Red Hat-JBoss something of a surprise

For Red Hat, it's an important move away from commodity Linux and towards the Service Oriented Architecture (SOA) area, where JBoss' Java-based middleware is an important component. JBoss gets to go public without filing any paperwork.

I must admit I was surprised that Red Hat wound up acquiring JBoss today.

The announced price is $140 million cash and $210 million in Red Hat stock, plus up to another $70 million in cash and stock should JBoss meet some performance targets.

The deal keeps JBoss head Marc Fleury in charge at the company he founded, but does put him closer to the IBM orbit than previously. Is today his new "best day ever?" He can now buy that steak joint we ate at last summer, but mergers, unlike other business agreements, take a while to digest.

For Red Hat, it's an important move away from commodity Linux and towards the Service Oriented Architecture (SOA) area, where JBoss' Java-based middleware is an important component. JBoss gets to go public without filing any paperwork.

I'm guessing that Fleury gets a good deal of autonomy here. His business model has been to rely heavily on some "star" programmers who each carry heavy responsibility, which differs greatly from the way Red Hat operates. (Quick, name a Red Hat programmer.) Forrester thinks this means Red Hat will next go after a database outfit (mySQL?) Red Hat stock rose in value after the annoucement by 9%. (Technically that puts JBoss another $19 million to the good, but all good deals have lock-up provisions, during which you can't sell your stock.)

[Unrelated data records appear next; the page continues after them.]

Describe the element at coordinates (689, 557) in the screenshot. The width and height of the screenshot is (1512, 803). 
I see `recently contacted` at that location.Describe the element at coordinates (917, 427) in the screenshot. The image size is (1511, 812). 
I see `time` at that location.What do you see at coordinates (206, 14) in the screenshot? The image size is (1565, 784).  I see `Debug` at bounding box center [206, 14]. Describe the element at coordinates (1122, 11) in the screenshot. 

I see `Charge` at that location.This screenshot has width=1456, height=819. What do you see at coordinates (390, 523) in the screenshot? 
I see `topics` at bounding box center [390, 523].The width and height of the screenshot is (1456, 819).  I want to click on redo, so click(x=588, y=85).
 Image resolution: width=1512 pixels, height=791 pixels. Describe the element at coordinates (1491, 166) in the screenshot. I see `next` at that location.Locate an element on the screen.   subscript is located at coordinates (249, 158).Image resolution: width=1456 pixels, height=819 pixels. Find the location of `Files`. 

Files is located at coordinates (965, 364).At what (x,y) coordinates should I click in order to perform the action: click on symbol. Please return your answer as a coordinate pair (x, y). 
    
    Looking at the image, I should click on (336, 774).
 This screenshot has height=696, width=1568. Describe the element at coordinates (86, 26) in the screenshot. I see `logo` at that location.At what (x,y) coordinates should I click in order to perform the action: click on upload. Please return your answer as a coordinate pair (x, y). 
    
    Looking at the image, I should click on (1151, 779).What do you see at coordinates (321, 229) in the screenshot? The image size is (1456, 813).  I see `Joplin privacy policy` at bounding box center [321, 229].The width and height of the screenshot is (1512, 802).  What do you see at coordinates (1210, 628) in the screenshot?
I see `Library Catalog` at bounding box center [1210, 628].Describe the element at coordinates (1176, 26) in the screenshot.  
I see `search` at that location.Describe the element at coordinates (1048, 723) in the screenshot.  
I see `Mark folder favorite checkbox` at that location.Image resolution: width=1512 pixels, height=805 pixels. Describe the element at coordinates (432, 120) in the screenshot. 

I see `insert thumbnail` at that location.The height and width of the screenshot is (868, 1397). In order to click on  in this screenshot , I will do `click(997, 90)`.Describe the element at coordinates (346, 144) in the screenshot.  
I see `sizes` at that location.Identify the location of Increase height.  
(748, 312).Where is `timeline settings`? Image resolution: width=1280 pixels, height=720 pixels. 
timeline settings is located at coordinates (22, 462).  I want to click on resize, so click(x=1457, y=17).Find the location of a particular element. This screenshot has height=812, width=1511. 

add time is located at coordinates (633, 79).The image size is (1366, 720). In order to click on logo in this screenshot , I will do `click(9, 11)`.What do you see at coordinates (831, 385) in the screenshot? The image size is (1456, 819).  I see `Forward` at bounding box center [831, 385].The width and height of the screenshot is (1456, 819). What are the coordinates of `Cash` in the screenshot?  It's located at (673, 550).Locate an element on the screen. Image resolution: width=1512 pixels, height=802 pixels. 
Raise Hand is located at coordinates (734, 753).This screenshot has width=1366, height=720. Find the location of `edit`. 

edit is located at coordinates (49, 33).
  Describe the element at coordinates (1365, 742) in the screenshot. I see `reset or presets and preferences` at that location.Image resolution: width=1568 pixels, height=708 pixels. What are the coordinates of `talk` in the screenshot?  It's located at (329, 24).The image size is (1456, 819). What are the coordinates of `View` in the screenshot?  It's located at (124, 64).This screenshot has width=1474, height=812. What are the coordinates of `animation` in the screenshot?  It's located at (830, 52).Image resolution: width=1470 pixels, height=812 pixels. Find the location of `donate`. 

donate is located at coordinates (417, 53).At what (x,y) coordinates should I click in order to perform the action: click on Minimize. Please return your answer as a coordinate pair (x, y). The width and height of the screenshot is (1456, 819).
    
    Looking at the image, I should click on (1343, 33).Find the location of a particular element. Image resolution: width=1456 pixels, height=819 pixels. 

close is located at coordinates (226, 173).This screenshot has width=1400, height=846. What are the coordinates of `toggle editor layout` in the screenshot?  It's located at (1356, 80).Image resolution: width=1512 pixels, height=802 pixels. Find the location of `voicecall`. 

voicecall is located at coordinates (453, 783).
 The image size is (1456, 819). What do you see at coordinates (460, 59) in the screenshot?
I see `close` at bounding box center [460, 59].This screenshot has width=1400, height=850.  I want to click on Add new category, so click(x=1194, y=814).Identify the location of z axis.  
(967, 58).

My personal opinion? Either this deal will blow up in Red Hat's face or Fleury just bought Red Hat. Losing JBoss' stars would be like losing the company, and that is leverage he can use to keep the Red Hat suits off his back going forward. If he executes, he'll gain enough in resources and revenues to essentially be in charge, assuming that's what he wants. It's happened before.

For Red Hat, too, a lot depends on how they handle Fleury and his team. This could be a very good strategic fit, and bring a lot of good new perspective to the party. Or it could kill Red Hat.

Mergers are a lot like marriages in that way.